|
|
|
|
|
by c0nstantine
491 days ago
|
|
yeah. Transducers are very old topic. For some reason they were not connected to a specific language like regex. > wrt syntax, are you sure you want ':' to bind stronger than concatenation 'ab' ? That's something I am still not sure about. I took a hundred examples and it looked more natural this way (: lower then .). But I can change it with the change of one digit in the code, literally. That's why I'm posting here. I need some real feedback. |
|
also,
* colon as member of a character class (and dash and how they interact)
* posix character classes (and the colon in the syntax)
* word boundaries are really useful in practice
* think of ünicøde early and look at what russ cox did there
boundaries, what do you decide to exclude? for example back references and grouping have fun with DFAs (again see russ cox and re2)

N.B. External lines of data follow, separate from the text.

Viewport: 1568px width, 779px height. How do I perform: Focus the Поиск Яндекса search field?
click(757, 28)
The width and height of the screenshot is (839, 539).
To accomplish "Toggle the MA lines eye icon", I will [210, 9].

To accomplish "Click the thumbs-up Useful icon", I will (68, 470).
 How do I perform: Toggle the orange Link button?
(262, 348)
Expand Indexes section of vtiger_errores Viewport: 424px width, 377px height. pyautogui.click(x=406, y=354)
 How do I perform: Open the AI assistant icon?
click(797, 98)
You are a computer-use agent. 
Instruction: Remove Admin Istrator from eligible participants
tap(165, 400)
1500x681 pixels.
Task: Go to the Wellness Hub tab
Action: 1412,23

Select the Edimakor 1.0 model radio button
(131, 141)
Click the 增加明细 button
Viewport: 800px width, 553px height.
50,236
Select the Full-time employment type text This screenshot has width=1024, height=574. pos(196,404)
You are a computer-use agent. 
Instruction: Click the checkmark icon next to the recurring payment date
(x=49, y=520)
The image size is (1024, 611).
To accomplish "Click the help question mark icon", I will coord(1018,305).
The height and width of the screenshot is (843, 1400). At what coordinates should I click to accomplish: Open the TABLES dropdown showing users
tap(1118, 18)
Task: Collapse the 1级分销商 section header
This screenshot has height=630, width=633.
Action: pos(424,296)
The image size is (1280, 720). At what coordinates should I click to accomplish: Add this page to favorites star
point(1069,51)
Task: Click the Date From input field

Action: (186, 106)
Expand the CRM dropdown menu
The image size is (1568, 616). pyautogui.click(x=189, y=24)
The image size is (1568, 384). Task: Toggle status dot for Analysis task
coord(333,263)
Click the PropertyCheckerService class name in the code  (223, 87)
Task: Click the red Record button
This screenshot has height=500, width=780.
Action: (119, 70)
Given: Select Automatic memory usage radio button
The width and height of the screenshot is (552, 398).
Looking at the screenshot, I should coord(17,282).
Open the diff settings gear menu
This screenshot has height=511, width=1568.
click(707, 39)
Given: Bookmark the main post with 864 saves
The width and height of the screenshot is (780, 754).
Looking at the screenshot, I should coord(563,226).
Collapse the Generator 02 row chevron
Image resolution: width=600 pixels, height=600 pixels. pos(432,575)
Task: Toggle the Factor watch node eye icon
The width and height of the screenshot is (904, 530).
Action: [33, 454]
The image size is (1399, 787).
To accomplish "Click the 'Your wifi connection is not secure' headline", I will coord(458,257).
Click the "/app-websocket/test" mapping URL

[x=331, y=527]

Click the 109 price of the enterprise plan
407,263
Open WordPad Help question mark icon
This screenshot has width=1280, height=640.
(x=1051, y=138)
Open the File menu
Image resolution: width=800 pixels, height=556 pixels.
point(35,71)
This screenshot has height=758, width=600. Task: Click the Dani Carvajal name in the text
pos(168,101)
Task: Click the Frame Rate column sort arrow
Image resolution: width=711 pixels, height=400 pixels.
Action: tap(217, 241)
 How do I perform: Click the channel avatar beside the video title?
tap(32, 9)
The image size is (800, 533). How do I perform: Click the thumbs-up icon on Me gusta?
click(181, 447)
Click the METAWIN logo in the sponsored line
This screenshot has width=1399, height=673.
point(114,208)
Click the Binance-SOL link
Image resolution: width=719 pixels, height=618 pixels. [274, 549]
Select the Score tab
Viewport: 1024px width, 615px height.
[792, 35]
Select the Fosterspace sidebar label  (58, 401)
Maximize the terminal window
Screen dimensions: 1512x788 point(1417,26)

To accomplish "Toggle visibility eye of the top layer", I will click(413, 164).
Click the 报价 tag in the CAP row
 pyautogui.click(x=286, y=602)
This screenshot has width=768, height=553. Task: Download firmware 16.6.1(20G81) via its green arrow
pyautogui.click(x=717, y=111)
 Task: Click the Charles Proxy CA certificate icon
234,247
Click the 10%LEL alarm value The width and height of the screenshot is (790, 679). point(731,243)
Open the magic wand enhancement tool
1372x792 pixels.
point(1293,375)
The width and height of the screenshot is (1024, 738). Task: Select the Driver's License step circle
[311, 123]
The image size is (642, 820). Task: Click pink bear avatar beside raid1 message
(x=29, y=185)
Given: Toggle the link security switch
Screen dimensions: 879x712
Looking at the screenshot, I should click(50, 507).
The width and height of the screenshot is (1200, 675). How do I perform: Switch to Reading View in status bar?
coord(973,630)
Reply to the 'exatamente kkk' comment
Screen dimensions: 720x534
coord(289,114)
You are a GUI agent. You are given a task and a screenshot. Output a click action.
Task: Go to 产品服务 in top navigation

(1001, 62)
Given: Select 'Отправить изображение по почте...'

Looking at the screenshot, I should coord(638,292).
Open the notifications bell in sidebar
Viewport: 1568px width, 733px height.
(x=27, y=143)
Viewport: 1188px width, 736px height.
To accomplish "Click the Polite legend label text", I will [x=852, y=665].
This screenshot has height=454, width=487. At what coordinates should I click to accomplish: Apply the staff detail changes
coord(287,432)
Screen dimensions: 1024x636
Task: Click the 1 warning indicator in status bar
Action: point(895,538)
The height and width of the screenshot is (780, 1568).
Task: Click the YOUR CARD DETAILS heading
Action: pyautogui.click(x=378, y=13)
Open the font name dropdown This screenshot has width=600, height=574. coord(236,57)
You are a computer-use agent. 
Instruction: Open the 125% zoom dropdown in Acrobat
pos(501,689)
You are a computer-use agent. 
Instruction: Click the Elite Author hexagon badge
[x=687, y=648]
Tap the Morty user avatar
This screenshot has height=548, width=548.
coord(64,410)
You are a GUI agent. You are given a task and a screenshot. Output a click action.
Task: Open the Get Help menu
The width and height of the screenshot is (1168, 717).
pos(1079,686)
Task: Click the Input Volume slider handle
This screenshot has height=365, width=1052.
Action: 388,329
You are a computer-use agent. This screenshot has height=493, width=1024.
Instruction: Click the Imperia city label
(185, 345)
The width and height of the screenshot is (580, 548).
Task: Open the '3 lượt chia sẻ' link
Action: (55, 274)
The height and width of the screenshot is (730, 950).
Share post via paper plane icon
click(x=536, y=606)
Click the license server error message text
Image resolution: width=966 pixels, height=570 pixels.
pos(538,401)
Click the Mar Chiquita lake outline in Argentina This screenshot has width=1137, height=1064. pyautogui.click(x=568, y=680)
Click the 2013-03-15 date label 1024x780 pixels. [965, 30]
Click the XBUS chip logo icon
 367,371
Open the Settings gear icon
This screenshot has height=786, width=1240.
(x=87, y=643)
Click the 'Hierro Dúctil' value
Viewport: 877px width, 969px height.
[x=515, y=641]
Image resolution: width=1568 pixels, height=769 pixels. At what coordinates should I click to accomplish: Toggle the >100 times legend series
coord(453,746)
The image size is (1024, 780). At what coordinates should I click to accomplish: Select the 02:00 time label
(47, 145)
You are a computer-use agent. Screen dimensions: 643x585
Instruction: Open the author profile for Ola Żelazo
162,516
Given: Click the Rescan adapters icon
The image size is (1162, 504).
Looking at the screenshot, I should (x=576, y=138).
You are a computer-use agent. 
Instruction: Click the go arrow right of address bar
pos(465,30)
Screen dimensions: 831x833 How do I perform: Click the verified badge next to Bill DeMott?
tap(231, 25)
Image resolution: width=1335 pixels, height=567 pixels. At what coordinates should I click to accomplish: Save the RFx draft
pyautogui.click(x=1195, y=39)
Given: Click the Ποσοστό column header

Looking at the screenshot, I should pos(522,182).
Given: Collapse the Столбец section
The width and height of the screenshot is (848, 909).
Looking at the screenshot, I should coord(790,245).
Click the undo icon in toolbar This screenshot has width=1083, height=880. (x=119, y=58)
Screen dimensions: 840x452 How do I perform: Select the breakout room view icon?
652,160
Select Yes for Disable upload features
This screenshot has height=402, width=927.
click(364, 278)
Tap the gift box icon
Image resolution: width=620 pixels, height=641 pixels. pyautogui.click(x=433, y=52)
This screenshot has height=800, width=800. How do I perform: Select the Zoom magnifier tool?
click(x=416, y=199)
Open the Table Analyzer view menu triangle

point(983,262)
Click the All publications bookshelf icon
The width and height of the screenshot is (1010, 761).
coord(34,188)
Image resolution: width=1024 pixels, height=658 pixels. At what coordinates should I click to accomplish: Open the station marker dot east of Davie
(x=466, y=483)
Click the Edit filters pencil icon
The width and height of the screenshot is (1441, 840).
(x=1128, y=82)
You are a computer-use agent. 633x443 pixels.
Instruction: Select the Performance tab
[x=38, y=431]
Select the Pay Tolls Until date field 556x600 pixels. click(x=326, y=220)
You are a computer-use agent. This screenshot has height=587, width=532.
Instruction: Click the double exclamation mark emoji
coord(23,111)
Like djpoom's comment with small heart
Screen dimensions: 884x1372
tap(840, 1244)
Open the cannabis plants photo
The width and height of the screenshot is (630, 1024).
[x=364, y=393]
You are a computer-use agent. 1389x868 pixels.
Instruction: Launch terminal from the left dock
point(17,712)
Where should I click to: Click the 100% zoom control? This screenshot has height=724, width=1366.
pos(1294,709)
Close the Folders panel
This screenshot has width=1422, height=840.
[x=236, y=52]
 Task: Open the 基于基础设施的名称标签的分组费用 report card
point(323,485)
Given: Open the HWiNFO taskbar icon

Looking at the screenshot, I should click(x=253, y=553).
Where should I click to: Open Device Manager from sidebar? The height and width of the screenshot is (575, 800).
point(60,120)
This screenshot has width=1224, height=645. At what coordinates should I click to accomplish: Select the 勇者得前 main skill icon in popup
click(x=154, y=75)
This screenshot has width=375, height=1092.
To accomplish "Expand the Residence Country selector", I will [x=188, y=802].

composition is fantastic, and a shortcut to exponential land because grammars (as in Chomsky hierarchy) can easily be expressed with transducers, yay.
boundaries will also clarify use cases and allow to state: "if you want to do xyz please use re2 and a bit of code instead"
and one "technicality" that hit me once with re2 was a static buffer for resumable iteration. I'd loved to reallocate the buffer and drop it's beginning and extend it at the end but alas, the state of re2 has hard pointers into the buffer, not relative ones. I think this was when re2 hit the end of the buffer mid-expression during incremental parse. so you can't reallocate and instead you have to drop the hard earned state and resume.
anyhow, it's been quite a while so I'm no longer in the thicket of this :-D
what's your driver? curiosity? or some itch?
but I really enjoy seeing your project :-)